Unlike Putin’s previously demoralized post-Soviet society, that may not be enough to sneak Trump past the American electorate a second time. He’ll have to get back to something approaching 46 percent of the popular vote to win re-election (he has recently surged back to 42 percent approval), and that will only work if there’s a Libertarian option, plus a third-party challenger to divert Democratic votes on the left, a la Jill Stein.

So we should anticipate a Democrat mounting a third party run, too. We should anticipate engineered crises abroad — not one, but several. We should anticipate invisible micro-targeting campaigns aimed at depressing Democratic turnout, but also Trump rallies in which the insanity is cranked up to 11. Basically, we should anticipate wave after wave of chaos.

What should we do in response? Well, nobody pays me to advise on such things, so all caveats on free advice apply to what I’m about to say. But here goes: Whether the Democrats pick a nominee from the center or the left, the 2020 election is all about voter turnout. Ours needs to be up, and theirs needs to be down.

Trump won in 2016 by depressing and suppressing our voters. How do we withstand the messages aimed at keeping us divided, angry, mistrusting, depressed, and away from the polls on election day 2020? By whatever means necessary. I have no insight into that psychology.

But here’s the point: We need to turn Trump’s bespoke voter-discouragement strategy into a social media firehouse pointed right back at Trump voters. Not with lies or distortions, mind you, but with the same — perfectly legal at the moment — micro-targeting techniques that worked for him last time.

In other words: MICROTARGET THE TEA-TOTAL FUCK OUT OF TRUMP VOTERS WITH NONSTOP VOTER-DISCOURAGEMENT MESSAGES. It’s not enough to defend against Surkov’s chaos. We have to take the fight to the enemy.

Why? Because Trump’s GOP is a minority of the electorate, so they need every single one of these people to show up the polls. We don’t need them to vote with us. We just need a few more of them to stay home. And yes, negative politics are distasteful, but when it comes to Trump, there’s no need to tart up the truth.

So let’s pester conservative women with Facebook reminders about the President’s history of rape, sexual assault, adultery, and sexism. Pound the 30 percent of the Hispanic population that votes Republican with pictures of immigrant brown kids in cages. Put white evangelical criticism of Trump in front of white evangelical Christians who haven’t seen those words repeated on Fox News. Remind those mythical “moderate free-market fiscal conservatives” about Trump’s trade wars and budget deficits.

Don’t appeal to them. Depress the fuck out of them! Make them feel bad about voting for him last time.

What about the stunts they’ll pull, like sending troops to the border in 2018? I suppose I’m moderately less concerned about this than others.

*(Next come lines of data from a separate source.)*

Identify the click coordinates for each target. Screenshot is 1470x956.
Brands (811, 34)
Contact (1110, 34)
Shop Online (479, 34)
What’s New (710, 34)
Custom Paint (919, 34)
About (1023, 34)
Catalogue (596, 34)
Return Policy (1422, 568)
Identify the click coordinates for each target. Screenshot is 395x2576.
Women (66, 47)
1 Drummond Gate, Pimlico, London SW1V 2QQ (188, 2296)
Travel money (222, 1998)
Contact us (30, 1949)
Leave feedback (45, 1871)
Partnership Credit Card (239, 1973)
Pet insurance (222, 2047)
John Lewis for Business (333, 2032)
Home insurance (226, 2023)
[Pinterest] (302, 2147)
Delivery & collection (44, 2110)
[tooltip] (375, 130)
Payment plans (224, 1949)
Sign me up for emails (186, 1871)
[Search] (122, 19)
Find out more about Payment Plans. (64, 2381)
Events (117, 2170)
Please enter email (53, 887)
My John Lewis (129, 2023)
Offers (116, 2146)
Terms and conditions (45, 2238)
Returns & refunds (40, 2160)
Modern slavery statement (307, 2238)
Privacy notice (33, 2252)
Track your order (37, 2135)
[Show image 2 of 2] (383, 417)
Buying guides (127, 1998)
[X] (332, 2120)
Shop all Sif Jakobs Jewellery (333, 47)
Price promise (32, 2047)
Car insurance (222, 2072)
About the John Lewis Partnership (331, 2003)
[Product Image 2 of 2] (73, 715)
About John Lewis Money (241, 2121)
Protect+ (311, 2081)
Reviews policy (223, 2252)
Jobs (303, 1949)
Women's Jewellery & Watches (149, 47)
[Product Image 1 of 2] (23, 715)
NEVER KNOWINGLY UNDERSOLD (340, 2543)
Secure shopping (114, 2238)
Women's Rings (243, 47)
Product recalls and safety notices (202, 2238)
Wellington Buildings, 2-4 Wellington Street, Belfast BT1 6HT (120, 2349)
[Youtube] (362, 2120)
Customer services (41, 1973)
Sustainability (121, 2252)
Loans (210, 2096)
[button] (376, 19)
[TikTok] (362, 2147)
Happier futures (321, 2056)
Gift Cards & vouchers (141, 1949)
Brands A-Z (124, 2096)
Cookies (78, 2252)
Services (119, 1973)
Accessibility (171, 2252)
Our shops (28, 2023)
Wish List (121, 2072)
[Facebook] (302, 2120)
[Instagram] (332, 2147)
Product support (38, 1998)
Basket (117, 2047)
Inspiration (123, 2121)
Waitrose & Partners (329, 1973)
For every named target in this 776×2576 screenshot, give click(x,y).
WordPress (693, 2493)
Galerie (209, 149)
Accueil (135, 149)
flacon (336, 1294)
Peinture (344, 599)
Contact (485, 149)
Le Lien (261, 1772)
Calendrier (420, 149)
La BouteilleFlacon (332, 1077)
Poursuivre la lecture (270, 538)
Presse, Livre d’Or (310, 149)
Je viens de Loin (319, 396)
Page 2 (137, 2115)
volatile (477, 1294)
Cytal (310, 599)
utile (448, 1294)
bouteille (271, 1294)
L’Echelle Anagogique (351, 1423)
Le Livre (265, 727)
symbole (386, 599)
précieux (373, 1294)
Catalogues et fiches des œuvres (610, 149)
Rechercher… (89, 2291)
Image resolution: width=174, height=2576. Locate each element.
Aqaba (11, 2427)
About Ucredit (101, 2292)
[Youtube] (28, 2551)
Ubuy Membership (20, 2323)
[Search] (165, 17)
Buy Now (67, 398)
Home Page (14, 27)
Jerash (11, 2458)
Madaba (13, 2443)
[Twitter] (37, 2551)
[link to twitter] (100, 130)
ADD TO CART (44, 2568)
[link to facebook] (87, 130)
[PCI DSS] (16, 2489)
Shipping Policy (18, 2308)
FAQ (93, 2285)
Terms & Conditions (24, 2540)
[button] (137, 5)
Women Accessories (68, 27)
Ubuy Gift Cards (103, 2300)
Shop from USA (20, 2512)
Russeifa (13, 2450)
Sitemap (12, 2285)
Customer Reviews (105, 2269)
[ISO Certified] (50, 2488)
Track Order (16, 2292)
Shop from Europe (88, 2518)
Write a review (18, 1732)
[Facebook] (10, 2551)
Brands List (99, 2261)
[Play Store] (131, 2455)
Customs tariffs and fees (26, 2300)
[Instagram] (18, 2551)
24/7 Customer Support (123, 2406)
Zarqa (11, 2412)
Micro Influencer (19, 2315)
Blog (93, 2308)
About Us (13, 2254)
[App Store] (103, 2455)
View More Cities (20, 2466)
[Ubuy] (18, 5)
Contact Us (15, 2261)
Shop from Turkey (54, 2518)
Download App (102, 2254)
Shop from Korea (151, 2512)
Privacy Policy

There are public opinion risks involved in Trump’s abuses of power — remember, American voters didn’t grow up in an overtly hypernormal Soviet system. There may yet be limits to our cognitive dissonance.

Surkov would counsel Trump to distort our reality so that no one is sure what’s true, and Fox is all on board for that. But here’s the truth, and it won’t change: They can’t win without cheating, because we outnumber them by millions.

Which means they’re going to cheat. Plain and simple. Plan accordingly.

We can still beat them, of course — but it might not be pretty. So get your mind right, y’all. Shit is about to get weird.